Identification of ATF3 as a Potential Key Biomarker for Hypertensive Nephropathy via Single-Cell Transcriptome Sequencing
摘要
Hypertensive Nephropathy (HTN) is a leading cause of end-stage renal disease (ESRD). Its pathogenesis is complex, involving heterogeneous alterations across multiple cell types. Currently, there is a lack of specific biomarkers capable of early detection of renal injury and reflecting molecular pathological characteristics. We performed an integrated analysis of single-cell RNA sequencing (scRNA-seq) data derived from renal tissue samples of HTN patients and healthy controls.

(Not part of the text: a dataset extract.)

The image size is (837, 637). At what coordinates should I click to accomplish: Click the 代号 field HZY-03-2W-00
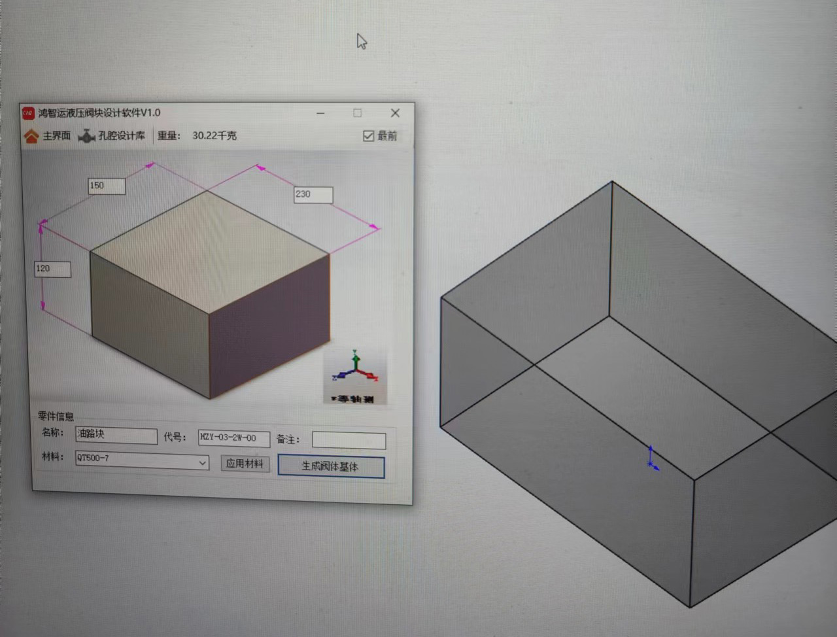pos(234,438)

Cell subpopulations were identified via dimensionality reduction and clustering, and key genes were screened using differential expression analysis. Furthermore, we employed functional enrichment analysis, non-negative matrix factorization (NMF), pseudotime trajectory analysis, and transcription factor regulatory network analysis to investigate biological functions and cell-type-specific expression patterns. Validation was conducted using both in vivo and in vitro models. We identified a regulatory network centered on activating transcription factor 3 (ATF3) within renal tubular epithelial cells of HTN tissues. Subsequent validation demonstrated that ATF3 is significantly upregulated in HTN, suggesting it serves as a critical stress response factor mediating renal tissue injury. Mechanistically, our data suggests that ATF3 may participate in the pathological progression of HTN by regulating oxidative stress signaling pathways via FOSB. Based on single-cell sequencing and experimental validation, this study identifies ATF3 as a promising key biomarker for HTN and provides a novel molecular target for its diagnosis and targeted therapy.